Listen closely, and you can almost hear the sound of panic sweeping through the boardrooms of Jewish organizations around the country.
A new administration is taking over in Washington, and Jewish machers are faced with the loss of their most treasured political commodity: access.
That's a primary reason that so many are muting their criticism of some controversial cabinet picks by President-elect George W. Bush -- conservatives whose presence atop the pyramids of power would normally ignite fusillades of criticism from generally liberal Jewish organizations.
Some nominees, like former Joint Chiefs Chair Colin Powell as secretary of state and Donald Rumsfeld as defense chief, have won genuine praise from Jewish leaders across the political spectrum.
Others have had the impact of a good poke in the eye. Their selection, many Jewish leaders believe, refutes Bush's promises of inclusiveness and "compassionate conservatism."
But publicly, these same communal officials are generally holding their fire. The reason: access.
For the past eight years, they have played to a president and vice president who surrounded themselves with Jews and who felt comfortable speaking to Jewish groups and addressing Jewish issues.
Access was enhanced by a record number of Jewish cabinet secretaries and other top officials, providing numerous routes into the administration's inner sanctums.
That era ends on Jan. 20, when Bill Clinton rides into the political sunset.
In the new Bush administration, there will be some Jews in high places -- the new White House spokesman, political director and top policy adviser are all Jewish -- but many fewer than in recent years, and not at the highest levels. There will be a significant drop in critical access points for Jewish organizational leaders.
That explains the muted reaction to Bush's most controversial personnel picks.
Former Sen. John Ashcroft, a favorite of Christian right groups, faces ferocious opposition from civil liberties and pro-choice groups. But when a coalition of them held a news conference in Washington this week, only the National Council of Jewish Women and the Joint Action Committee for Political Affairs, a pro-Israel group that also takes strong positions on domestic issues, especially women's issues, were represented.
A long list of other groups -- traditional coalition partners of the anti-Ashcroft organizations -- were noticeably absent.
Many Jewish groups support the environmental agenda, but they've been strangely silent about the appointment of Gale Norton, opposed by major environmental groups, as interior secretary.

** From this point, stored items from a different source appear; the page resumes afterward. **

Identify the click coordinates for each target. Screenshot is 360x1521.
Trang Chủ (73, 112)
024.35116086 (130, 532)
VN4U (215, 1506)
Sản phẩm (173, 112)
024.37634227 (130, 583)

Last week the Religious Action Center of Reform Judaism, arguably the most liberal of the major Jewish groups operating in Washington, issued a press release praising the Bush administration for "assembling the most diverse cabinet in our history."
The group expressed concern about some of Ashcroft's positions, but said only that the nomination should be "closely scrutinized."
Several Jewish leaders who are privately appalled by the Ashcroft nomination on church-state grounds refused to criticize it publicly.
What this is all about is access -- a problem facing interest groups with every change in administration, but a particular dilemma for Jewish groups as a new administration with limited connections to the Jewish community gets set to take over.
Jewish leaders fear -- and not without reason -- that they will be shuffled to the end of the line when they seek meetings with important administration officials.
Political sources suggest that the new Bush administration will work hard to expand the minority presence in the Republican Party but that the emphasis will be on groups that have shown more of a willingness to swing in the GOP direction.
There are two Hispanics and one Asian in the Bush cabinet -- picked for their ideological compatibility with the new president, but also because they represent groups that offer the richest potential area for Republican outreach.
Former Sen. Spencer Abraham (R-Mich.) wasn't appointed energy secretary because he is an Arab American. But the fact that there is one Arab American and no Jews in the Bush cabinet is not insignificant; Arab American and Muslim voters began a potentially big shift in the direction of the Republican party on Nov. 7, while the Jewish community continued to remain mostly wedded to the Democrats.
The plain fact is that the new Bush administration is less beholden to the Jews than its predecessor -- and has less hope of winning a substantial number over to their side of the partisan divide.
"The new administration is not hostile to Jewish interests," said a prominent Jewish Republican last week.
"But they don't owe the Jewish leadership anything, and they don't see them as likely political allies. It is only natural for them to focus on the groups that are most likely to support the administration's initiatives." Refraining from criticizing controversial nominees, this source said, may help avert politically damaging clashes as the new administration begins changing the nation's political course, but it is unlikely to go far in buying critical executive branch access in the weeks and months ahead.